[PULL REQUEST] New methodology for n-dimensional rounding by Eric-Liu-SANDAG · Pull Request #179 · SANDAG/Estimates-Program

Eric-Liu-SANDAG · 2025-12-13T00:07:26Z

Describe this pull request. What changes are being made?

A collection of changes related to n-dimensional rounding. Specifically, attempting to solve it such that it's guaranteed to converge and ideally runs faster

What issues does this pull request address?

Resolves [FEATURE] Upgrade the 2D integerizer for better solutions and speed #159
Resolves [FEATURE] Test various PuLP models for speed #161
Resolves [FEATURE] Test the new ND integerizer on actual data #162
Resolves [FEATURE] Minimize inputs to PuLP solver for speed #163

Additional context

Some of the work done on this branch was shifted into a different branch and has already been merged into the main branch via #176. Therefore, the main purpose of this PR is to fully document the work done and to ensure that when the branch is deleted, the work will not be lost

Includes: * IPF implementation using numpy (much faster than IPFN!) * Utilities for creating various random test data * Stochastic (aka fuzzy) and PuLP methodologies for ND integerization, both minimally tested on at least 3-D data

`gq_other` went from ~54 seconds to ~14 seconds. At this point, the solving is taking about half the time, aka ~7 seconds, so I'm not sure there's much more to optimize

File is too large for GH, so it's in SQL Server as `[ws].[dbo].[Group_Quarters_Institutional_Correctional_Facilities_PULP_CBC_CMD]`

Eric-Liu-SANDAG · 2025-12-16T22:17:27Z

This PR contains quite a few changes, which will be fully summarized below. Hopefully, this means the changes are easier to search up in the future in case the work is required again.

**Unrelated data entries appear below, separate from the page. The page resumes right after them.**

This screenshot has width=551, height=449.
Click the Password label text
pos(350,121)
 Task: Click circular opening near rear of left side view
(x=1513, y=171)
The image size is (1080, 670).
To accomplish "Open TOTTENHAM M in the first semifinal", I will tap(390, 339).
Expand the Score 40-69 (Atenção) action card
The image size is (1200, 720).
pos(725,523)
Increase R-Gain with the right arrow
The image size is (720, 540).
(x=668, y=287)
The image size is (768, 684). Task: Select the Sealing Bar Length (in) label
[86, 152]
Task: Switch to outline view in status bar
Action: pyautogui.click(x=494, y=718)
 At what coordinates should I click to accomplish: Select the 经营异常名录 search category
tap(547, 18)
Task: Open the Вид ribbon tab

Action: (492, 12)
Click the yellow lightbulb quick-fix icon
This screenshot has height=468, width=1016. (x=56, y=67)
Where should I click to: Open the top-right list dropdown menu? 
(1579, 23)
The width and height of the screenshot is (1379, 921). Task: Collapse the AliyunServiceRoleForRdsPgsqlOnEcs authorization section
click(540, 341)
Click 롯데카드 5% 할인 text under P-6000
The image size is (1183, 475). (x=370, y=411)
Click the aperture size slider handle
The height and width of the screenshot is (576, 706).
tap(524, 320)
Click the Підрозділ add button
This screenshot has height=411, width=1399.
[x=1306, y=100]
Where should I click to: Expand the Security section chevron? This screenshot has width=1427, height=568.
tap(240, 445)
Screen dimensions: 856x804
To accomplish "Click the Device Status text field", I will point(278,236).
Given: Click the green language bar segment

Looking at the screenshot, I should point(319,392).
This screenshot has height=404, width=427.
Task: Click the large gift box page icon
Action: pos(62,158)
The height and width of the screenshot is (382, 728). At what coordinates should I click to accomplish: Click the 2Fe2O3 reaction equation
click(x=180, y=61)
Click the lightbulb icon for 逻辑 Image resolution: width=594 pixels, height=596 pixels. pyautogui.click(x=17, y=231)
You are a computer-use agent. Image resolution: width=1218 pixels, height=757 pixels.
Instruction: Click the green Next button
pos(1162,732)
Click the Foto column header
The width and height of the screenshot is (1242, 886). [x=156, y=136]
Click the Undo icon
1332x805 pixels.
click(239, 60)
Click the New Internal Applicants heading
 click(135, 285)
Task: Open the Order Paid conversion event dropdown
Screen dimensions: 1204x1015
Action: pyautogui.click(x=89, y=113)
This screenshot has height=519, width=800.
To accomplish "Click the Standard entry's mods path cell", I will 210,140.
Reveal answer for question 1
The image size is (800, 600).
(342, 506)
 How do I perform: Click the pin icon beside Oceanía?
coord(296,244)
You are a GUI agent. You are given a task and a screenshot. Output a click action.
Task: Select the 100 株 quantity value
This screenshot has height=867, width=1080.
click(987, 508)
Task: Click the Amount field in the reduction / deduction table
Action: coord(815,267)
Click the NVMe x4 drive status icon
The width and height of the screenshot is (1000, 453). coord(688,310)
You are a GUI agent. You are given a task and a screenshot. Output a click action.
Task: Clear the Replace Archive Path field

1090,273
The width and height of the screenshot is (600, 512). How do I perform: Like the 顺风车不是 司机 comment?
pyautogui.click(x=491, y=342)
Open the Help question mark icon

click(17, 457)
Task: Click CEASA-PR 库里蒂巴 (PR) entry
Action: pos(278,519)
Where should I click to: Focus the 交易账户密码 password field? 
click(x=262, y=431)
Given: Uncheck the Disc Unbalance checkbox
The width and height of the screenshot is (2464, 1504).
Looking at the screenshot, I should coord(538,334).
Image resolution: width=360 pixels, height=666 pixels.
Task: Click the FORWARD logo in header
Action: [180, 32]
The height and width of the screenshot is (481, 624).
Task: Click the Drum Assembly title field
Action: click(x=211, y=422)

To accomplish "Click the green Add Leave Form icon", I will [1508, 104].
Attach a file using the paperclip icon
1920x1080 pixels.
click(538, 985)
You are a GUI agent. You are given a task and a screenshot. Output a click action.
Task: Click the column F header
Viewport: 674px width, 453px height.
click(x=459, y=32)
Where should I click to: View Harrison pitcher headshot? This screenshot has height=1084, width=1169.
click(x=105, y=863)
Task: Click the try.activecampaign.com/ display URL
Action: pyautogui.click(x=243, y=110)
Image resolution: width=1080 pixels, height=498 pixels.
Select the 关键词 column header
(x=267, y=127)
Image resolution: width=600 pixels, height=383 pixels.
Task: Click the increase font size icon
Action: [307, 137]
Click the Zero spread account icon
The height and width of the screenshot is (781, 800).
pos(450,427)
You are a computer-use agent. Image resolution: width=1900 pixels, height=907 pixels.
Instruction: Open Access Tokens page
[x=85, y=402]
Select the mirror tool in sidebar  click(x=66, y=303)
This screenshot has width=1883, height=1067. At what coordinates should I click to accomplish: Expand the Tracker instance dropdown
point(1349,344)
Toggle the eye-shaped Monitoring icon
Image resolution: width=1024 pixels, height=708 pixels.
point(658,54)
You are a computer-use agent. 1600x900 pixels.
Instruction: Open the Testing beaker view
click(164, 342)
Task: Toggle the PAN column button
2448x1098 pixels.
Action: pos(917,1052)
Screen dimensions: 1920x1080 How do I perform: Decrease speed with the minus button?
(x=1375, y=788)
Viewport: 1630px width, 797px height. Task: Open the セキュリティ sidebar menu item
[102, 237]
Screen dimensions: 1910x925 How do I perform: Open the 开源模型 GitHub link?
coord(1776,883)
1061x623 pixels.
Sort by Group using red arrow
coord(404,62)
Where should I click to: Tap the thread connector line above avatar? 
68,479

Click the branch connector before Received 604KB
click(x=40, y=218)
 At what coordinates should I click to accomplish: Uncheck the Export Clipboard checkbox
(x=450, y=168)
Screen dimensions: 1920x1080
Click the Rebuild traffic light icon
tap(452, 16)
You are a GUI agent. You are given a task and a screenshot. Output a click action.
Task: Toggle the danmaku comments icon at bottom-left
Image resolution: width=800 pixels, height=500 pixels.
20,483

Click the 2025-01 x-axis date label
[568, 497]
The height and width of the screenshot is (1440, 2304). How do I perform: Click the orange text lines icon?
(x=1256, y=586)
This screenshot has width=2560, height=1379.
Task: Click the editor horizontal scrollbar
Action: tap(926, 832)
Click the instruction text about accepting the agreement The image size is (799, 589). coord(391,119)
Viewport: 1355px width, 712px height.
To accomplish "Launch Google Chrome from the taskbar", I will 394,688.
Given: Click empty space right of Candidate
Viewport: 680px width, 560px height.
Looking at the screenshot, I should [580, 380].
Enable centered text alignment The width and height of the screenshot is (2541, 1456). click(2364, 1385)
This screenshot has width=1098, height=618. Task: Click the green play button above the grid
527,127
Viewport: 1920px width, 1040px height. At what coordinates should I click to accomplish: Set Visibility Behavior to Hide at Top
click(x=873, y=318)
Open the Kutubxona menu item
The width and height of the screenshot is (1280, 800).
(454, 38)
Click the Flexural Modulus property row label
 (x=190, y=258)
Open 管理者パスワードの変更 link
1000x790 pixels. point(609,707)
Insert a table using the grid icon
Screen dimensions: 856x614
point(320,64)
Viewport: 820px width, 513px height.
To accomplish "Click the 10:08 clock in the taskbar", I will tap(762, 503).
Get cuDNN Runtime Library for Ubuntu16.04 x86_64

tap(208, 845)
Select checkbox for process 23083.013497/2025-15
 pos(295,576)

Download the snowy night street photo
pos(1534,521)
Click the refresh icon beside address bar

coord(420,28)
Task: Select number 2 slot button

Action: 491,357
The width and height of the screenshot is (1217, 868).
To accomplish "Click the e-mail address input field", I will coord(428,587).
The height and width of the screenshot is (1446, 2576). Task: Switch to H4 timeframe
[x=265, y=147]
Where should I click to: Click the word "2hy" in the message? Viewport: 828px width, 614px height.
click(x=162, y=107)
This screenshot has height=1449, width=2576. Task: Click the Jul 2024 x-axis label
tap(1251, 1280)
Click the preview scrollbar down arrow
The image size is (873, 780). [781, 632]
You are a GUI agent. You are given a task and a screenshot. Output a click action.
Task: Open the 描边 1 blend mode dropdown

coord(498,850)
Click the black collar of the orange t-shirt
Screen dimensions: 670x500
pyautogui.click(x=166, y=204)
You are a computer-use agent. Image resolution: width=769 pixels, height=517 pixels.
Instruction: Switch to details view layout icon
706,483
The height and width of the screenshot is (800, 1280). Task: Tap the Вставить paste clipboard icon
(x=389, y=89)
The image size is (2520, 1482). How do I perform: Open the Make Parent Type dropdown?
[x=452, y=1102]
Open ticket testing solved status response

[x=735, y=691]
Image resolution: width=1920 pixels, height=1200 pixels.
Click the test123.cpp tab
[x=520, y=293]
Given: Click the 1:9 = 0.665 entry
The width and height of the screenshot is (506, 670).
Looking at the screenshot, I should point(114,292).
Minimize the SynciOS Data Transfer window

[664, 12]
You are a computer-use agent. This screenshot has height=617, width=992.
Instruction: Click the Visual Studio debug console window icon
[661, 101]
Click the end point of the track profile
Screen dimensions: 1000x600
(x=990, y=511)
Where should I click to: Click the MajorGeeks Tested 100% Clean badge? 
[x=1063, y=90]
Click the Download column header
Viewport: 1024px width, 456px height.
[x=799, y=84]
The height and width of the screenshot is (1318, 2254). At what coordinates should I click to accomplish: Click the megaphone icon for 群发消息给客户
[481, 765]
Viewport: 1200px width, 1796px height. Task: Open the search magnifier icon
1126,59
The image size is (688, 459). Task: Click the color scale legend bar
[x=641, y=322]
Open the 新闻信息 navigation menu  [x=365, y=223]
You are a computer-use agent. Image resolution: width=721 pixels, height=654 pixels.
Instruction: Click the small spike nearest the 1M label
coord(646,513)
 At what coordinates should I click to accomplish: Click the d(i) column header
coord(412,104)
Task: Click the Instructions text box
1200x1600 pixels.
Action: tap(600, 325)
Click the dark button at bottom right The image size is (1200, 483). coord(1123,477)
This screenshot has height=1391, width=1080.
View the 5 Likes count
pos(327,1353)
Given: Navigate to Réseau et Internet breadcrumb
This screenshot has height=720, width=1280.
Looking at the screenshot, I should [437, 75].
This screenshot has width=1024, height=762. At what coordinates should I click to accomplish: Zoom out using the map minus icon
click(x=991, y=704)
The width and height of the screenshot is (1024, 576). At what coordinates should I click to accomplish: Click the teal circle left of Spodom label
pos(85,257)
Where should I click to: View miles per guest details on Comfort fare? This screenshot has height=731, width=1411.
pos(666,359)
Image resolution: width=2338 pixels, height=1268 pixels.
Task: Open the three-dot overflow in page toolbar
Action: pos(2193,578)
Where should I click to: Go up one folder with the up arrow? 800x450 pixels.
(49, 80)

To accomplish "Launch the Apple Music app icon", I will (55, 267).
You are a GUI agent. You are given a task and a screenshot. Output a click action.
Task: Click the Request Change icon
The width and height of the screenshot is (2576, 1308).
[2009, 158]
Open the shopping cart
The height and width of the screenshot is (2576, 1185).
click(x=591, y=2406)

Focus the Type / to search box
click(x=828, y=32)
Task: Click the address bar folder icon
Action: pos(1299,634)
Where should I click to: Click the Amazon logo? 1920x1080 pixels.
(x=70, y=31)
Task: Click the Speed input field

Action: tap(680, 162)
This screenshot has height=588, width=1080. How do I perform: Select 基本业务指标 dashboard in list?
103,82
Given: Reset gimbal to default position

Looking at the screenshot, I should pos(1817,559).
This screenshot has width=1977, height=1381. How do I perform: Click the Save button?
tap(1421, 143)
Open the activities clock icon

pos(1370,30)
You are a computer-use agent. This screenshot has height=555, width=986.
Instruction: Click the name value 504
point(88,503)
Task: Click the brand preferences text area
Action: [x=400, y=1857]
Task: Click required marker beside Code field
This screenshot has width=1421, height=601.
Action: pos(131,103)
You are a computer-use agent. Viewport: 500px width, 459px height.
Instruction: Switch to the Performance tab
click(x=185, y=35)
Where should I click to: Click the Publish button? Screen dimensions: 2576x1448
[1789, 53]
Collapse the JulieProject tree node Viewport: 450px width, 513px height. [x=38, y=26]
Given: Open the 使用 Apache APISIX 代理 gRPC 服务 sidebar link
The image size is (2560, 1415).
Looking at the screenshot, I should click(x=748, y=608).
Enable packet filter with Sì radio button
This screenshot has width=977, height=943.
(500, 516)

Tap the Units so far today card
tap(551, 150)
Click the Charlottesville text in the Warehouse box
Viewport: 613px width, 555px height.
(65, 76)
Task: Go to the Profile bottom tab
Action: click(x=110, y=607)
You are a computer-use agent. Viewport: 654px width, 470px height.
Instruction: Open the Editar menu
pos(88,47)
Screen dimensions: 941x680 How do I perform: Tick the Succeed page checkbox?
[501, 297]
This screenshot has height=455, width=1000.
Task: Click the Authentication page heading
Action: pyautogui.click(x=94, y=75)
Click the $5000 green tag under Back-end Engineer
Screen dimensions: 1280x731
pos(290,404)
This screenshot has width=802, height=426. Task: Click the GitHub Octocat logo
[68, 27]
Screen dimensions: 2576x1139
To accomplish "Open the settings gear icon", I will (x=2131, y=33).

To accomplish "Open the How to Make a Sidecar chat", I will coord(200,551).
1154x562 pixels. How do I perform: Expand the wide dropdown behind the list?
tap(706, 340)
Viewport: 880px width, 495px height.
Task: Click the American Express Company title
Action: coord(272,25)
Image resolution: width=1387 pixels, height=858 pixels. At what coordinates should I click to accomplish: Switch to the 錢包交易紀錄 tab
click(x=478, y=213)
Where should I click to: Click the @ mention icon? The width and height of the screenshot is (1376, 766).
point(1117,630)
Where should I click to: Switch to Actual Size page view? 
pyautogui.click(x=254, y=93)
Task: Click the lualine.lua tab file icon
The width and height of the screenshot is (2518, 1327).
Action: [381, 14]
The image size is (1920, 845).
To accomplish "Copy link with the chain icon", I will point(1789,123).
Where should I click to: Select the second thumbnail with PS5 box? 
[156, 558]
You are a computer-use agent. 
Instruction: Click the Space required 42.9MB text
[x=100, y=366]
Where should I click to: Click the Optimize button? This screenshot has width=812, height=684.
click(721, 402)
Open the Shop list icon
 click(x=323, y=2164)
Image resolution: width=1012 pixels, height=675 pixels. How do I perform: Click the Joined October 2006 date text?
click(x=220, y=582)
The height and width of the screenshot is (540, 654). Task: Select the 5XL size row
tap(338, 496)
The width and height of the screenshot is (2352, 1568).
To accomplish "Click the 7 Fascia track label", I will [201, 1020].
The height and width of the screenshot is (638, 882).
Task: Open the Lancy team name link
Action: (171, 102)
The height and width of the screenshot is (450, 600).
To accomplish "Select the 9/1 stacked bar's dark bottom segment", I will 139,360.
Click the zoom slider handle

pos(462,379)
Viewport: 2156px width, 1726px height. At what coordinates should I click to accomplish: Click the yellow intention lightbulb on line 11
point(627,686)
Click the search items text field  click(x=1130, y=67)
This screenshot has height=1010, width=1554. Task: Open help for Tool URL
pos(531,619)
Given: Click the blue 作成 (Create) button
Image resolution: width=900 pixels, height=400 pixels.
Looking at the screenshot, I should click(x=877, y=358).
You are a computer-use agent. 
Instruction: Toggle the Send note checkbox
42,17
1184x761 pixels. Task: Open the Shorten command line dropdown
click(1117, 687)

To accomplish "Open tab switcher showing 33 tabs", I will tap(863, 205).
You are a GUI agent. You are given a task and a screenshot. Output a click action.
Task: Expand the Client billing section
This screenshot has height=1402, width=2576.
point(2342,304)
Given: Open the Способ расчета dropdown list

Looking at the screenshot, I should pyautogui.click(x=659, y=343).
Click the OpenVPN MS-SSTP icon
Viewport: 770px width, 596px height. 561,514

Eric-Liu-SANDAG · 2025-12-16T22:18:50Z

`ipf.py`

This contents of this file have mostly been merged into main already via #176. Changes that were not merged are limited to testing code

Eric-Liu-SANDAG · 2025-12-16T22:27:29Z

`random_data.py`

This file contains helper functions to create deterministic random data of the specified shape as well as some marginals to play around with. The three random functions used are uniform random, low skewed (80% of the values over .1 are randomly assigned new values between 0 and .1), and sparse (values are randomly set to zero, based on an input fraction (default fraction of 70%)).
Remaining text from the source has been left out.